## PROVIDED RECORDS
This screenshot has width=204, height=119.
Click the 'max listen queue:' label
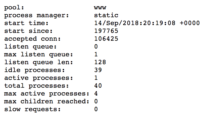pos(38,55)
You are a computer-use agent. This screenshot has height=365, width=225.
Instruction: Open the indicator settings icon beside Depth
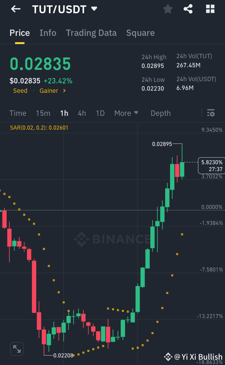pos(211,113)
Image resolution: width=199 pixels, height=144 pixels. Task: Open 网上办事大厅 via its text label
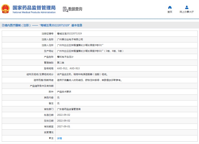187,12
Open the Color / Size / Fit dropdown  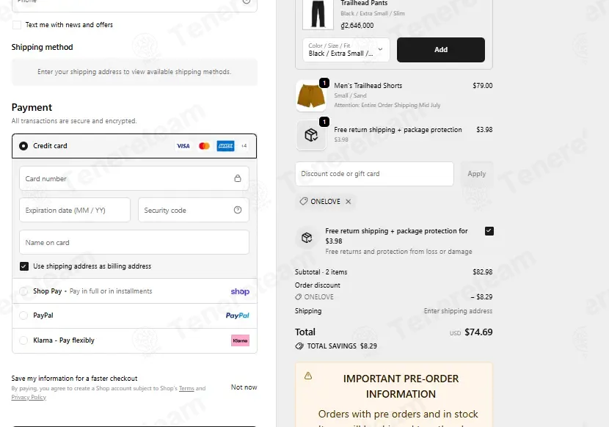[x=346, y=50]
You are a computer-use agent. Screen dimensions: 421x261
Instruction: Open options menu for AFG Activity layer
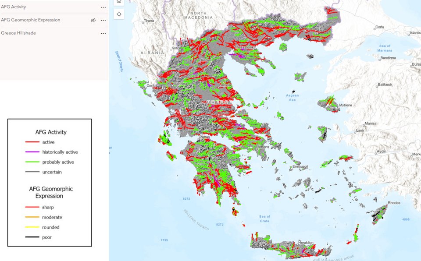[103, 7]
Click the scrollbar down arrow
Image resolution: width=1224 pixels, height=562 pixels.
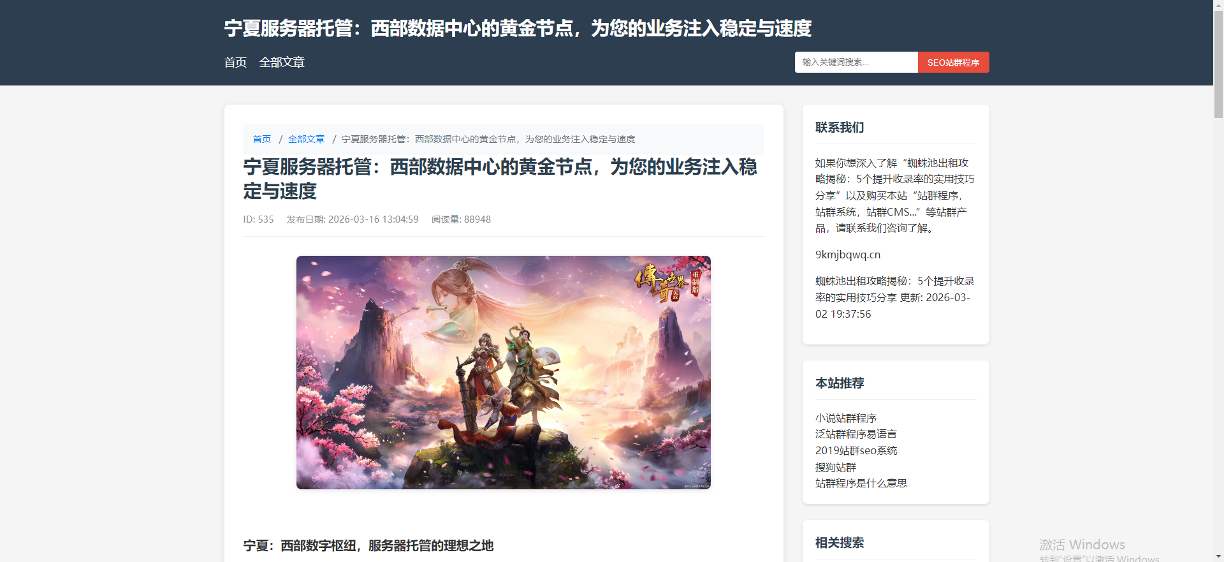click(x=1218, y=557)
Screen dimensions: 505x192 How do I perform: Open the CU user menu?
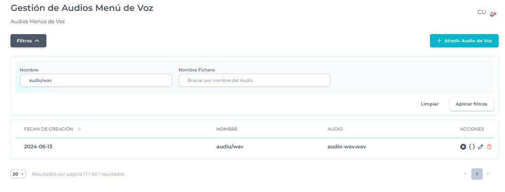coord(481,12)
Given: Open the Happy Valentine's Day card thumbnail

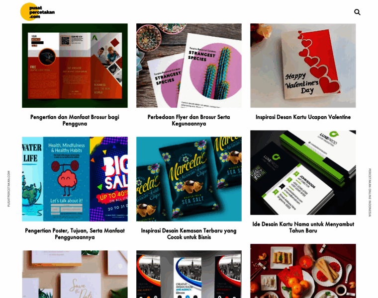Looking at the screenshot, I should 303,66.
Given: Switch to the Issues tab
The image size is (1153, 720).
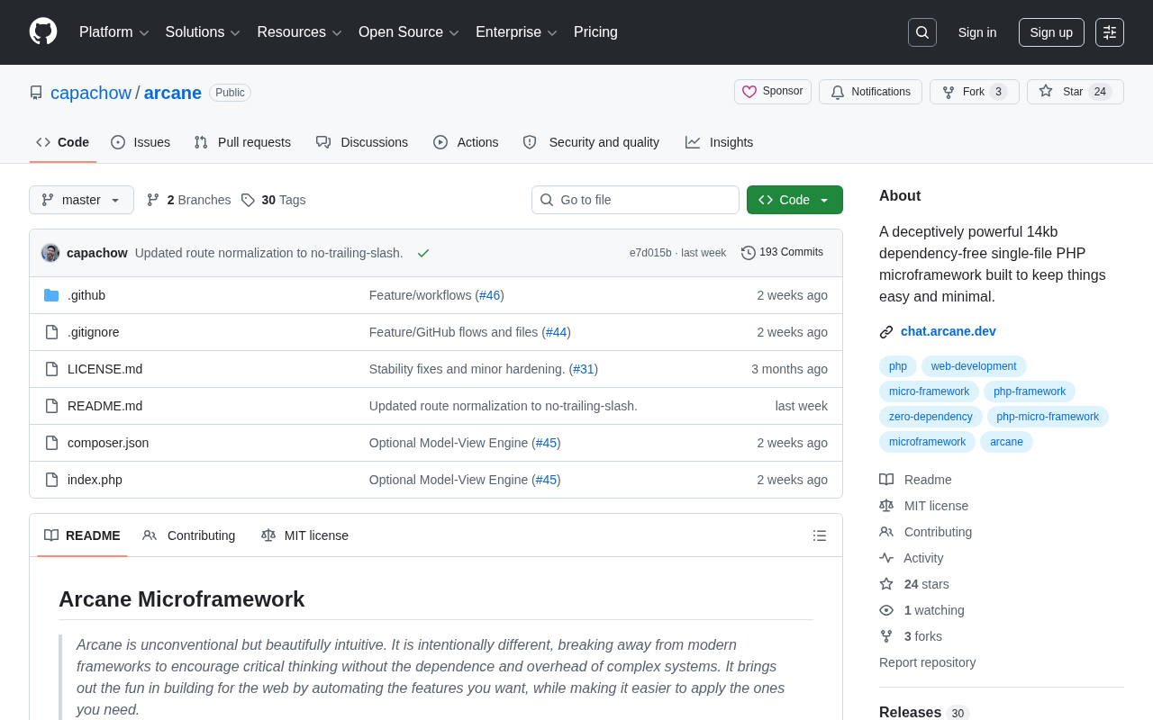Looking at the screenshot, I should (x=141, y=142).
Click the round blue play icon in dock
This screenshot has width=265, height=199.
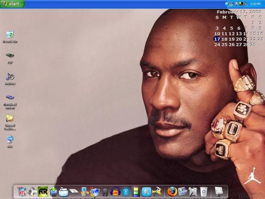(125, 192)
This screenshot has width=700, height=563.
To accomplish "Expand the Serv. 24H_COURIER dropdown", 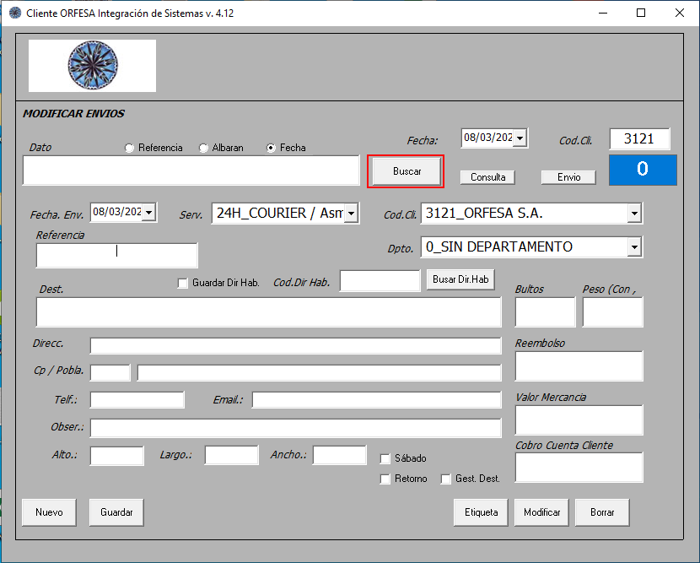I will (351, 214).
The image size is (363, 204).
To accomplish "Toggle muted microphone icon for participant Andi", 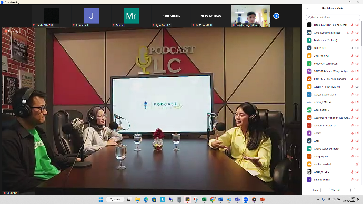I will coord(352,141).
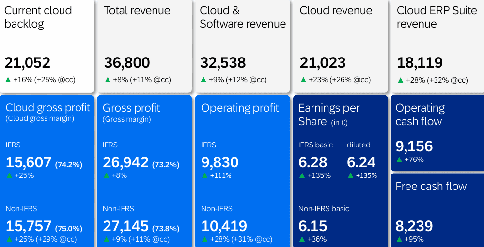Screen dimensions: 484x247
Task: Select the Non-IFRS cloud gross profit 15,757
Action: coord(29,226)
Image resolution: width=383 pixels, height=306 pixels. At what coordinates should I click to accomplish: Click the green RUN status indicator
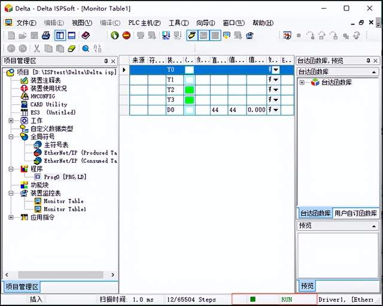click(x=253, y=298)
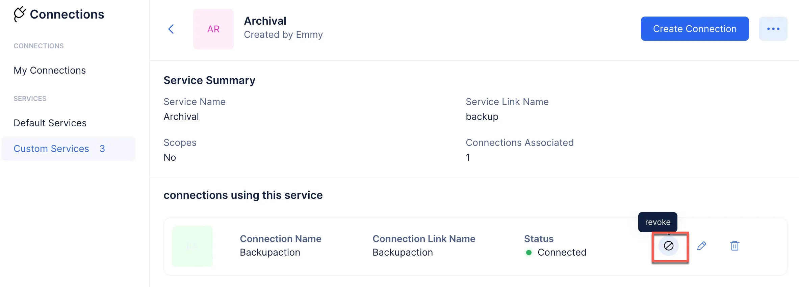Click the Connections plug logo icon
Screen dimensions: 799x287
(x=20, y=14)
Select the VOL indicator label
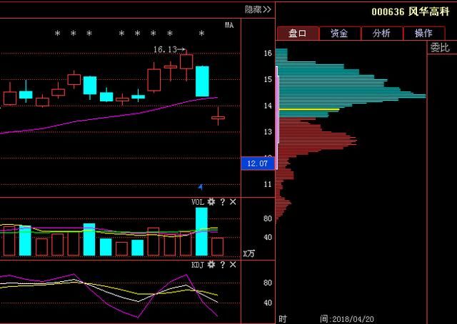457x324 pixels. click(x=198, y=203)
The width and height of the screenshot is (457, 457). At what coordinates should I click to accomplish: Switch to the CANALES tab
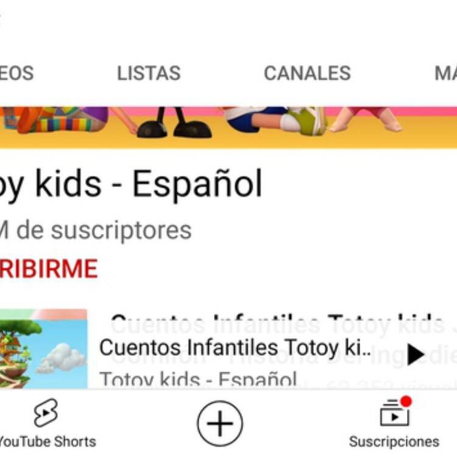coord(307,73)
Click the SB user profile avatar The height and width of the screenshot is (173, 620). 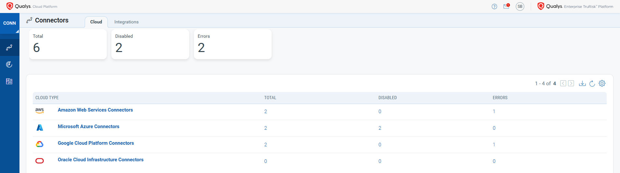520,7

## YOUR ASSIGNMENT
The lines to copy are those in the records above containing the word "agent".

## EXERCISE OUTPUT
You are a computer-use agent. This screenshot has height=365, width=225.
You are a computer-use agent. Screen dimensions: 421x261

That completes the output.